For anyone over 40 (or maybe 30), having a music collection probably means that, in addition to racks of CDs and ridiculous piles of MP3s, you’re also sitting on bookshelves (or “borrowed” milk crates) full of vinyl LPs. Hundreds of pounds of space-consuming, damage-prone vinyl. LPs were music you could touch, with glorious full-color 12″ album art, meandering liner notes, and the practical involvement of lowering needle to plastic. Long-playing records represent an era when music was less disposable – we actually sat down to listen, rather than treating music as a backdrop to the rest of life. Dragging a rock through vinyl was not some kind of nostalgic love affair with the past – it was just the way things were. The cost of admission was pops and scratches, warped discs, having to get up in the middle of an album to flip the disc, cleaning the grooves from time to time, and getting hernias every time you moved to a new apartment.

We loved our vinyl despite and because of its warts, but we also didn’t hesitate to go digital when the time came – first with CDs, and then with MP3s and other file-based formats. We complained that CDs lacked the “warmth” of vinyl, but CD technology got better over time. We complained that the typical MP3 was encoded at bitrates too low to do justice to the music, but we learned to encode at higher resolutions, or to use uncompressed/lossless formats. Eventually, most of us gave in to temptation and started listening only (or mostly) to files stored on a computer somewhere in the house.

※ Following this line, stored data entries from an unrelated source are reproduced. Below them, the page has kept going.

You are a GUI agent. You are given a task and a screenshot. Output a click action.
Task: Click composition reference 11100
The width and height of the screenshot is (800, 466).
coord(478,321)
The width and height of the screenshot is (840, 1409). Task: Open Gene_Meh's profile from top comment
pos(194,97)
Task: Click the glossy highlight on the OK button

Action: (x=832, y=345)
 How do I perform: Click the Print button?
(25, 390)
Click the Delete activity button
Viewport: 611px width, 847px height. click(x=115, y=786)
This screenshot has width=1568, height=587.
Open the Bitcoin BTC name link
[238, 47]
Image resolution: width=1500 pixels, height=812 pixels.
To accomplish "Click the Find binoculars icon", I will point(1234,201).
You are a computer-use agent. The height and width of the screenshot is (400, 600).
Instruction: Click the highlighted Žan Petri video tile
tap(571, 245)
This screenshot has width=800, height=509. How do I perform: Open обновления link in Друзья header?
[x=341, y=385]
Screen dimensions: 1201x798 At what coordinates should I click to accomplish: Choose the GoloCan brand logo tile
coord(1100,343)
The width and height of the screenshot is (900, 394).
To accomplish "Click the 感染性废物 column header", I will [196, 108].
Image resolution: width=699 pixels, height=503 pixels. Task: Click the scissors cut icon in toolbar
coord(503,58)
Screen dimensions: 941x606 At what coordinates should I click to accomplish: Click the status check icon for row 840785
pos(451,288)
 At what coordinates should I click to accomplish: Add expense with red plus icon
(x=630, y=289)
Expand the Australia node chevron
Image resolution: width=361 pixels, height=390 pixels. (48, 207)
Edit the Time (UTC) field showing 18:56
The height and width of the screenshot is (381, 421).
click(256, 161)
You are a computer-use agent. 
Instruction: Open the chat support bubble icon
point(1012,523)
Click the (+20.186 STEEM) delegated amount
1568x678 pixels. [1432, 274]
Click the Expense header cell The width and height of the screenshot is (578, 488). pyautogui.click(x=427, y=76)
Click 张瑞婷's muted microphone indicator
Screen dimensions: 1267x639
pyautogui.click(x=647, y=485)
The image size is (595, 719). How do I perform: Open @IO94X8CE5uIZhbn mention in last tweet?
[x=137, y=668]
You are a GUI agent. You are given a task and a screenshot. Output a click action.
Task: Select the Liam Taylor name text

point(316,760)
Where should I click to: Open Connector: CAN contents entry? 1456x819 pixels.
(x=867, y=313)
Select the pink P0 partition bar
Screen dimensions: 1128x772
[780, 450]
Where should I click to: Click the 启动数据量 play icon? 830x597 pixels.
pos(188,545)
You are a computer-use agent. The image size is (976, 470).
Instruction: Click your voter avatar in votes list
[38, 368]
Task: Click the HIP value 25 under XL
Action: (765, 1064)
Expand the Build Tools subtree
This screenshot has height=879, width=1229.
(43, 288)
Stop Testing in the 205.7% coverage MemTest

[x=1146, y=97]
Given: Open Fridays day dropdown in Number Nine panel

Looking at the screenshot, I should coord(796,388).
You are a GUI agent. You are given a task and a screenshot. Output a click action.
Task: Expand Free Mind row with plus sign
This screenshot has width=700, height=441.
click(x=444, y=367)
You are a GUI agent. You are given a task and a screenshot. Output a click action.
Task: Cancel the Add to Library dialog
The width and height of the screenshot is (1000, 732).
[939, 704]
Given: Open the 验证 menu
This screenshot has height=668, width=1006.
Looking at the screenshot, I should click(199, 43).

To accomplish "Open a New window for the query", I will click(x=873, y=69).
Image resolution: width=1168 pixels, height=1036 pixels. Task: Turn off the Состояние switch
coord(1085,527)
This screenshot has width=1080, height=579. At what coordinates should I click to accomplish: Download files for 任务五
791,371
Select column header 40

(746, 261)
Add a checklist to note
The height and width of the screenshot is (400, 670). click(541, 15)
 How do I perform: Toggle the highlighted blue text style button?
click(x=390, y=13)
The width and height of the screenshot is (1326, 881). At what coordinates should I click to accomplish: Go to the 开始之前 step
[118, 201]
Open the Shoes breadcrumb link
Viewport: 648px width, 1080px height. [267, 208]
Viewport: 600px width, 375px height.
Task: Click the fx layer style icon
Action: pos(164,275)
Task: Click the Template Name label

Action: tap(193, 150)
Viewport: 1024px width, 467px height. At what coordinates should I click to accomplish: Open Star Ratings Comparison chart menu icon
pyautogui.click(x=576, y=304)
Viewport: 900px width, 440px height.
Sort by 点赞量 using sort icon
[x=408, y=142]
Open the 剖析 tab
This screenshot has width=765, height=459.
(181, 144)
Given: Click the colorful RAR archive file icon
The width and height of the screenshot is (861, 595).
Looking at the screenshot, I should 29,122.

Over time, many of us stopped listening to LPs altogether – but that doesn’t mean we got rid of them.

I personally held onto around 700 records made before the 90s, in addition to a few boxes of records my parents left in my care. Most of my CD purchases from the 90s and 00’s had been ripped long ago, but the LPs were locked in limbo – wasn’t listening to them, but couldn’t bear to let go, either. In 2011, I finally decided it was time to hunker down and digitize the stacks, to un-forget all those excellent records.

Digitizing LPs has almost nothing in common with ripping CDs. It’s a slow process, and a lot of work. But it can be incredibly rewarding, and going through the process puts you back in touch with music the way it used to be played (i.e. it’s a great nostalgia trip). In this guide, I’ll cover the process of prepping your gear, cleaning your records, and capturing as much of the essence of those old LPs as possible, so you can enjoy them in the context of your digital life.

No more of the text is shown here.